#### PROBLEM:
Whenever the string "screenshot" appears in a line below, please copy the line out.

____ STORED DATA

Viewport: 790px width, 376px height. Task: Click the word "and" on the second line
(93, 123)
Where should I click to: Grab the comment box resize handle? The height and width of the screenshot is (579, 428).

________
____ STORED DATA

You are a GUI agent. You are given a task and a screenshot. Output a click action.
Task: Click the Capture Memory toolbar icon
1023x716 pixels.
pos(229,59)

________

#### TASK SOLUTION:
Where should I click to: Grab the comment box resize handle? The height and width of the screenshot is (579, 428).
You are a GUI agent. You are given a task and a screenshot. Output a click action.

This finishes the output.